Día 134, del viaje a la maratón de Valencia. Nuestra "casa".
¡¡¡Muy buenos días!!!
Entre las muchas particularidades que tenemos los hombres, una es la de
que todos nacemos como originales. Y por eso es una lástima que no lo aprovechemos,
dedicándonos solamente a ser unas copias.
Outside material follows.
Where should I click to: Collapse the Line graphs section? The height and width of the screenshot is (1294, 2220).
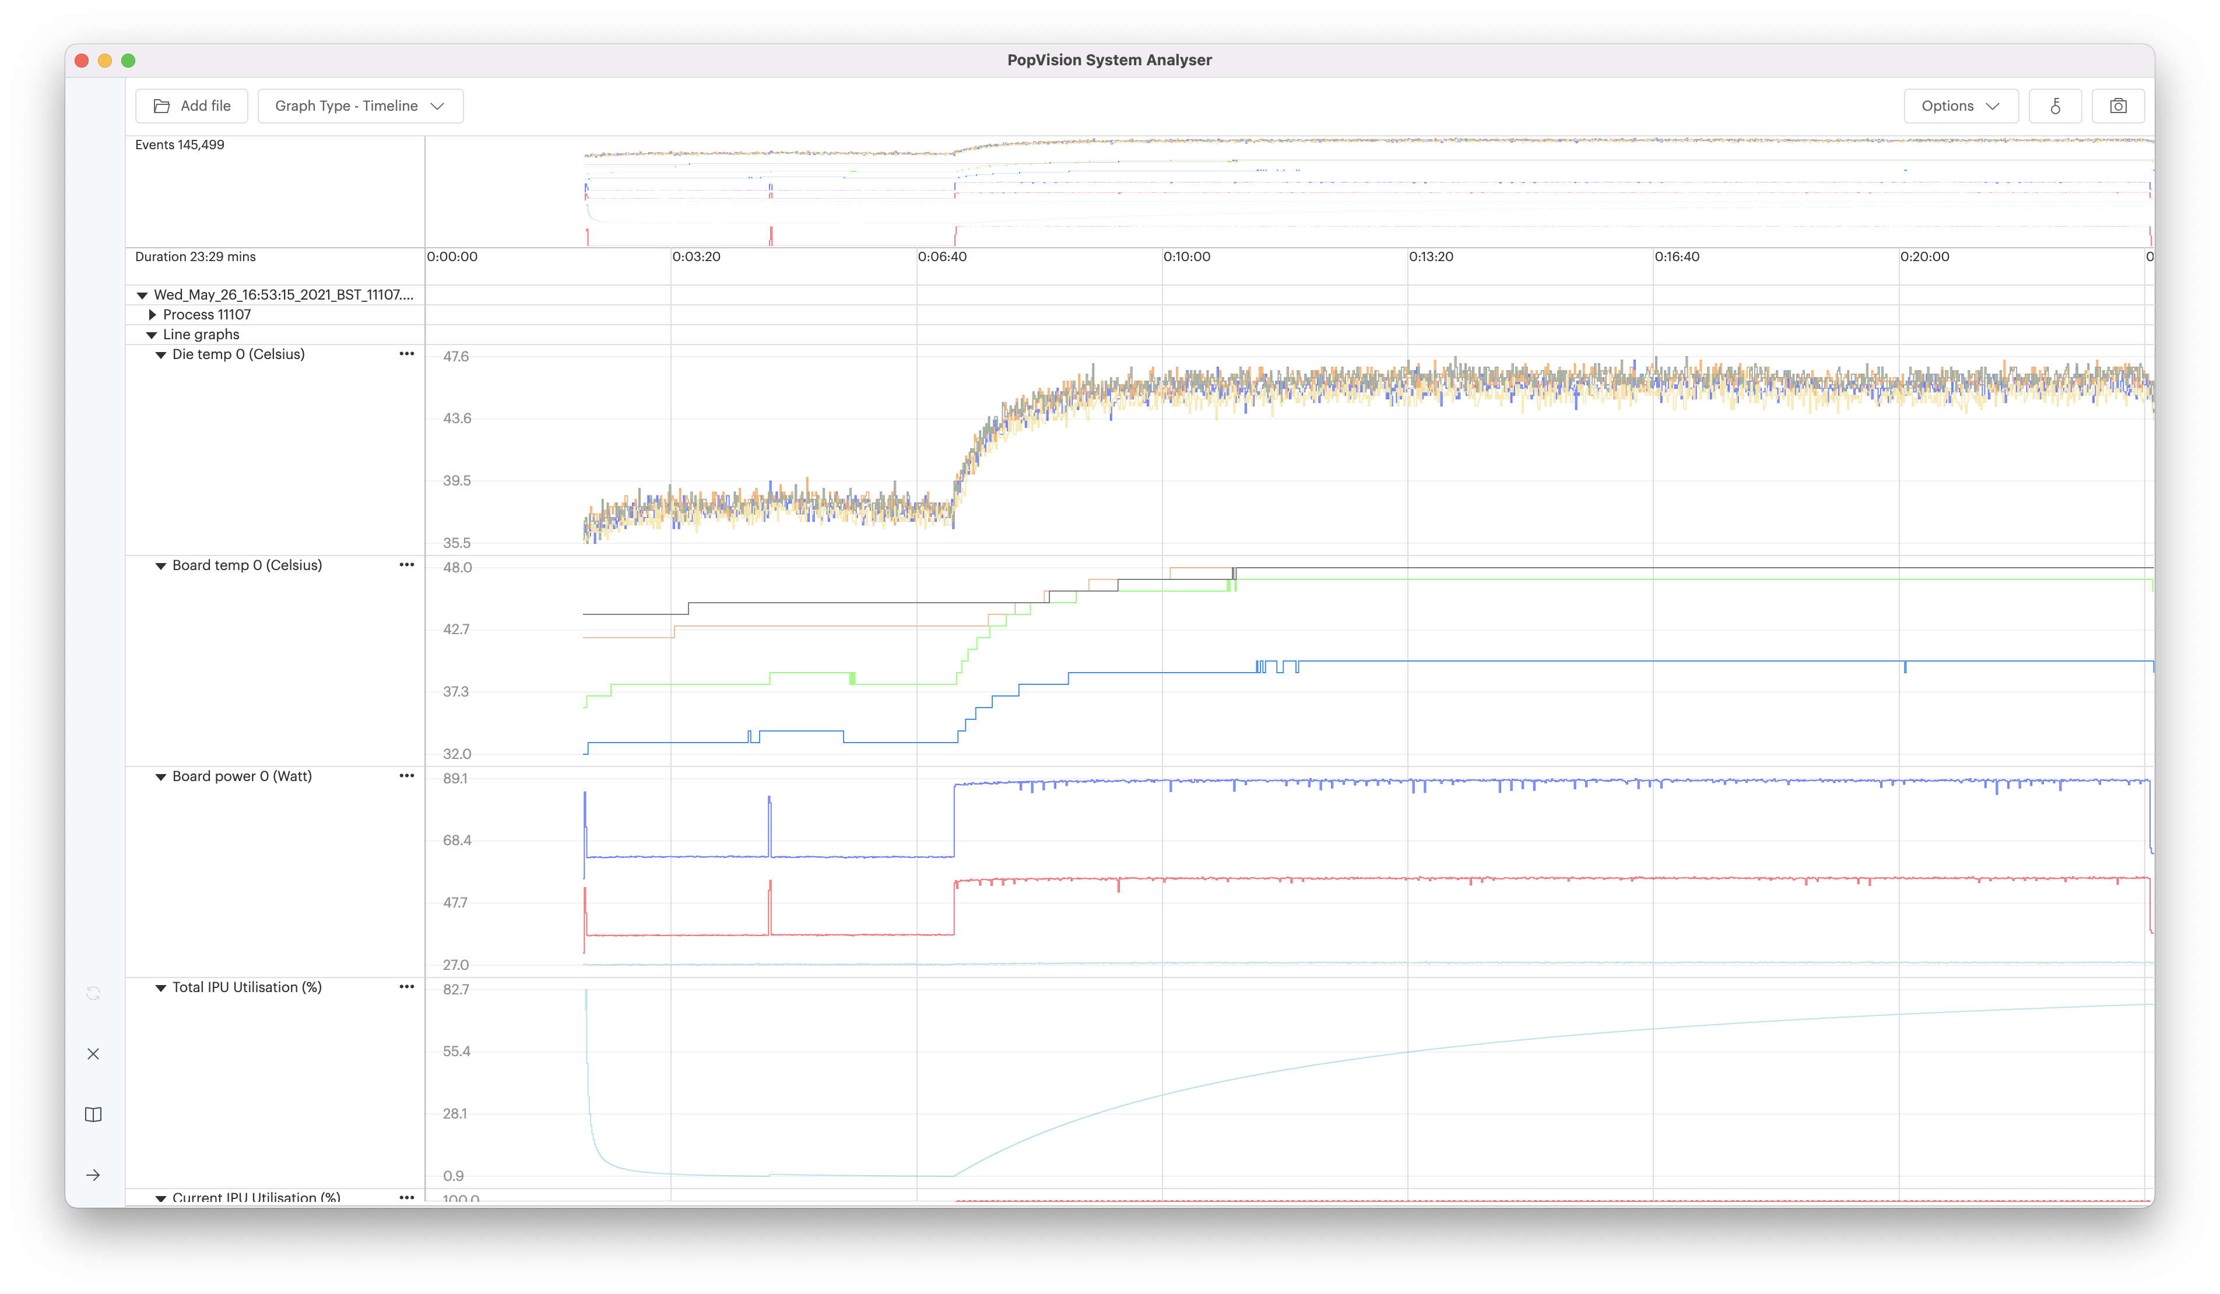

Si por el motivo que sea una persona no quiere o no puede utilizar uno
de sus cinco sentidos como puede ser por ejemplo el oído, en un primer momento
la podemos considerar “rara” o posiblemente enferma; pero si no quiere usar su
entendimiento para pensar, ni su voluntad para decidir, ya casi no somos
conscientes de su anomalía, porque nos hemos habituado a no utilizar nuestras
mejores posibilidades para vivir, y es que ya no nos damos cuenta de que no utilizamos
nuestra libertad.
La verdad es que no debemos convertirnos en un “robot” fabricado solo para
realizar una serie de actividades de la misma manera y forma. A veces, nos
conviene acordarnos de cuando éramos niños y todo lo que nos encontrábamos era
una novedad y descubríamos el desafío que resultaba cada situación nueva. El
mundo será lo que nosotros hagamos de él y nuestra vida es lo que hacemos de
ella.
Nuestra sociedad posee numerosas “cadenas” que nos tienen atrapados. Lo
comprobamos con la uniformidad de las costumbres y la tiranía que ejercen las
masas. Tendemos buscar la igualdad, a ser iguales a los demás. Cantamos al
unísono las mismas canciones, nos vestimos con la misma ropa, recurrimos a los
mismos argumentos prefabricados, utilizamos las mismas palabras y los mismos
gestos.
Nos encontramos con personas que no se dan cuenta de esas conexiones.
Se acomodan al criterio general que les parece indiscutible. Sin embargo, lo
que sienten, piensan o dicen no es suyo; son las ideas, pensamientos y frases
hechas que leen en los periódicos y revistas, en la televisión y cada vez más
en las redes sociales. En el momento en que alguien comienza a actuar por
cuenta propia y a pensar una opción divergente de la que esta aceptada
simplemente se le rechaza.
A pesar de todo somos libres, a pesar de las circunstancias adversas
que nos pueden rodear e influir. Y no sólo tenemos el derecho, sino también el
deber de ejercer nuestra libertad.
Justamente en estos días es
más necesario que nunca que tomemos conciencia de la gran riqueza de nuestra
vida y busquemos caminos para llegar a ser «más» hombres.
Con los años nos vamos dando cuenta de que poseemos en nuestro interior
un lugar, un espacio, que de alguna manera se encuentra solo a nuestra disposición.
Nos damos cuenta de que, esencialmente, no depende de nadie, no depende de los
medios de comunicación ni de la opinión pública. Nos damos cuenta de que se
trata de un espacio en el que nos encontramos solos con nosotros mismos, donde
realmente somos libres. Nos hemos dado cuenta entonces de que tenemos un mundo
interior, poseemos nuestra propia intimidad.
Y es que ese espacio íntimo sólo lo conocemos nosotros. Podemos entrar
en él, y ahí nadie puede capturarnos.
En ese lugar, es fácil darse cuenta de lo innecesario e incluso
ridículo que es buscar la aprobación de los demás, no dependemos de las alabanzas
ni de los gestos de la confirmación que nos puedan dar o no.
La persona es más de lo que vive en el exterior. Existe un espacio en
nosotros al que no tiene acceso nadie más. Es nuestra “casa”, un lugar de
quietud y silencio. Hasta que no lo localicemos vamos a vivir de una manera
superficial y confusa, buscando consuelo en el mundo exterior, donde no lo hay.
La persona es libre, cuando vive en su propia casa. Un problema que por
desgracia tiene nuestra sociedad es que hay demasiadas personas que no han
descubierto su casa interior, sino que siempre viven en la de los otros. No
saben ir a descansar a su intimidad.